Feature #11518
open
Queue enhancement - promote! and promote_all!
Added by jonathanscruz (Jonathan Cruz) about 9 years ago.
Updated 8 months ago.
Description
I’m submitting a patch to enhance the Queue class by adding the methods Queue#promote! and Queue#promote_all!. These methods require a block that accepts queue elements. Elements for which the block returns a truthy value are moved to the ‘front’ of the queue. Queue#promote! only applies to the first such element and Queue#promote_all! applies to all matching elements (preserving their relative order).

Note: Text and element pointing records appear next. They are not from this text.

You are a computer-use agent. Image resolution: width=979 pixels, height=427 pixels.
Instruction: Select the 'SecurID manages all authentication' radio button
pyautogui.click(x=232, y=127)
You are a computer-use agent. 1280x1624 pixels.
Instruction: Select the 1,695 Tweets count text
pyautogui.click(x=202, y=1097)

Motivation for this enhancement: Our project has several worker threads working on long-running work units in a queue, trying to find a ‘match’. The queue is pre-sorted with the most likely matches at the front and least likely at the back. However, there are cases where as we work on some elements, we gain new data that certain elements are more likely to match than we originally thought. We need a way to promote these elements to the front of the queue.
Files
First: you forgot to lock queue. Multithreading will bite you.

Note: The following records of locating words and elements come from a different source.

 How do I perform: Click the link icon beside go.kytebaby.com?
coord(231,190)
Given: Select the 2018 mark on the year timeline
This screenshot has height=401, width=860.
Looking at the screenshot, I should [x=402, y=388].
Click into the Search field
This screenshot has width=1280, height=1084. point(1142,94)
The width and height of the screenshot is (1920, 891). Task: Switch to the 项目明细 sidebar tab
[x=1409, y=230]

Second: if you want custom behaviour why don't you make custom structure?
Till 2.0 Queue were implemented in ruby. If your tasks are heavy, then
you won't notice difference.
Yura Sokolov wrote:
First: you forgot to lock queue. Multithreading will bite you.
Second: if you want custom behaviour why don't you make custom structure?

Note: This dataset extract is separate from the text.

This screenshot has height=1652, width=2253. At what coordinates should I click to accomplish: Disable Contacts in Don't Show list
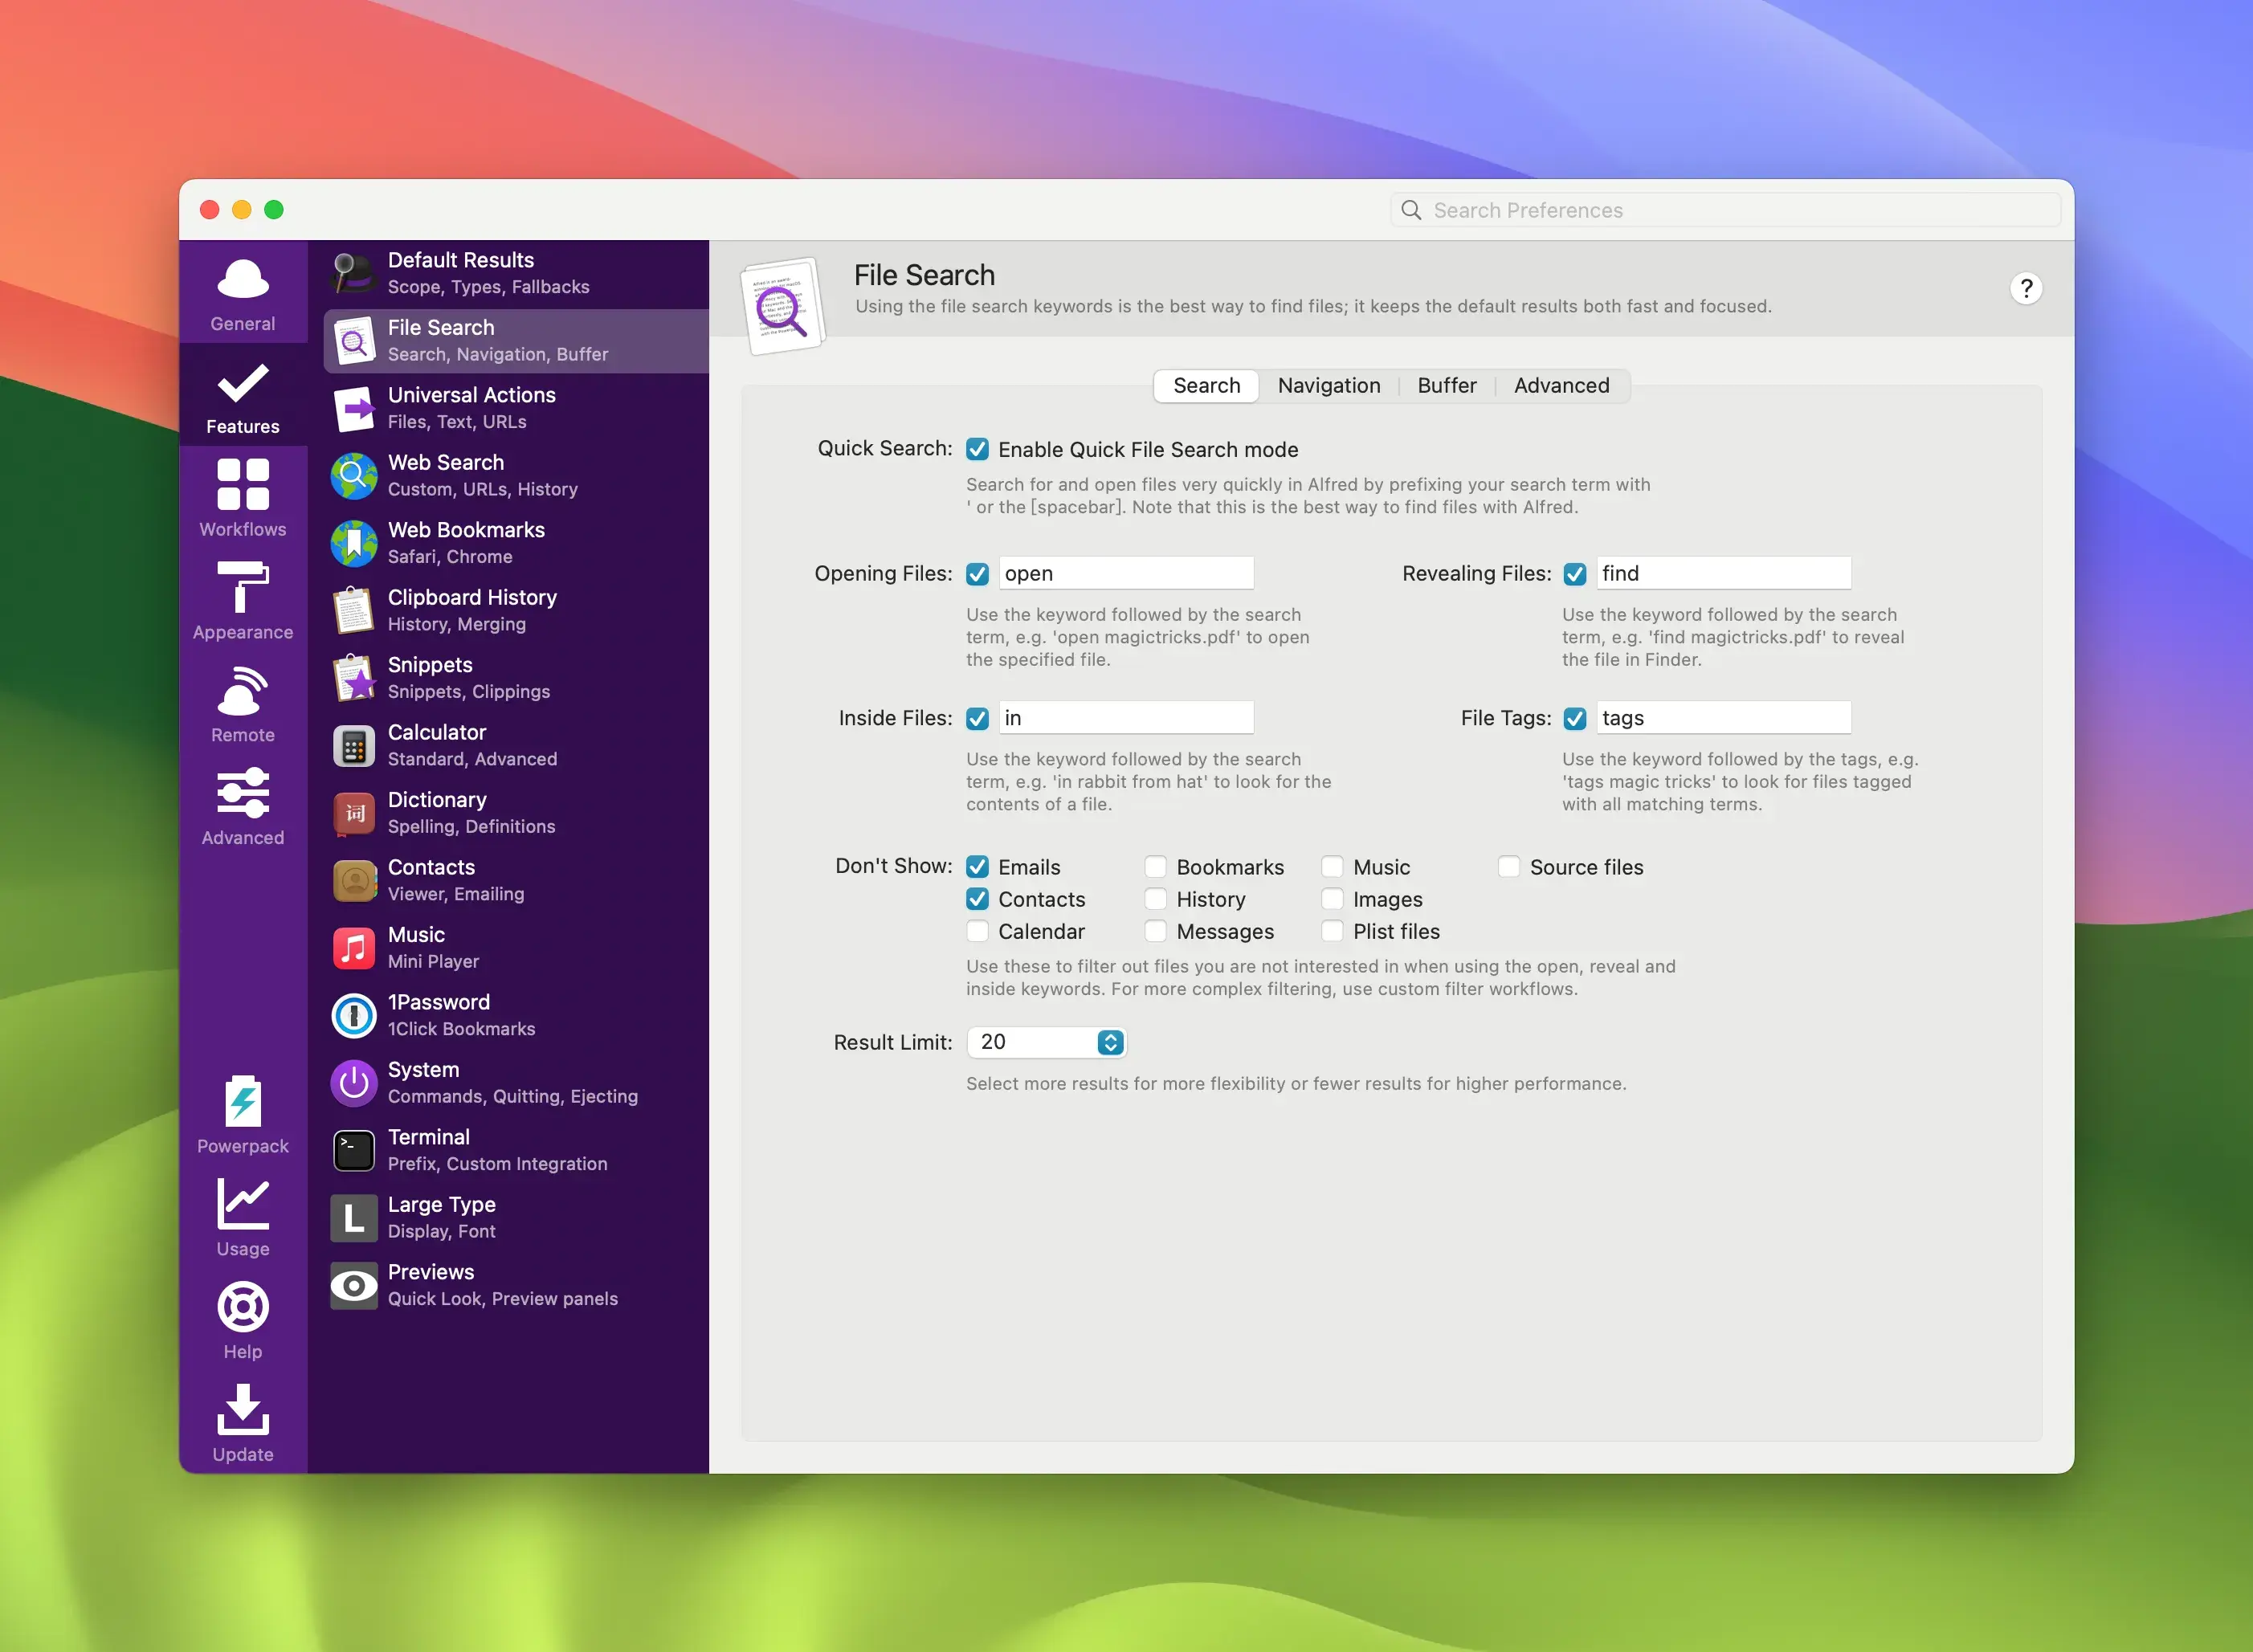pyautogui.click(x=976, y=897)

Till 2.0 Queue were implemented in ruby. If your tasks are heavy, then
you won't notice difference.
First: You're right. My C skills are a bit rusty and I wasn't sure how to do that. Then I think I just forgot about it before submitting this. I'll update the patch, but if you could point me to an example of locking, it'll save me some time.
Second: That is exactly what we did. We recreated the Ruby implementation of Queue in our project and then subclassed that to add #promote! and #promote_all! methods (as well as the conditional version of #pop in https://bugs.ruby-lang.org/issues/11517). That works fine for our needs. However, this will eventaully cause us to become out of synch with the core Ruby version of Queue. We would rather not have to remember to update our implementation of Queue every time we upgrade Ruby.
We can get by without this, but it would be nice to expose some limited methods to change the order of the queue. Obviously, you cannot expose the underlying array object and remain threadsafe, but as it is, that array is completely inaccessible even by child classes.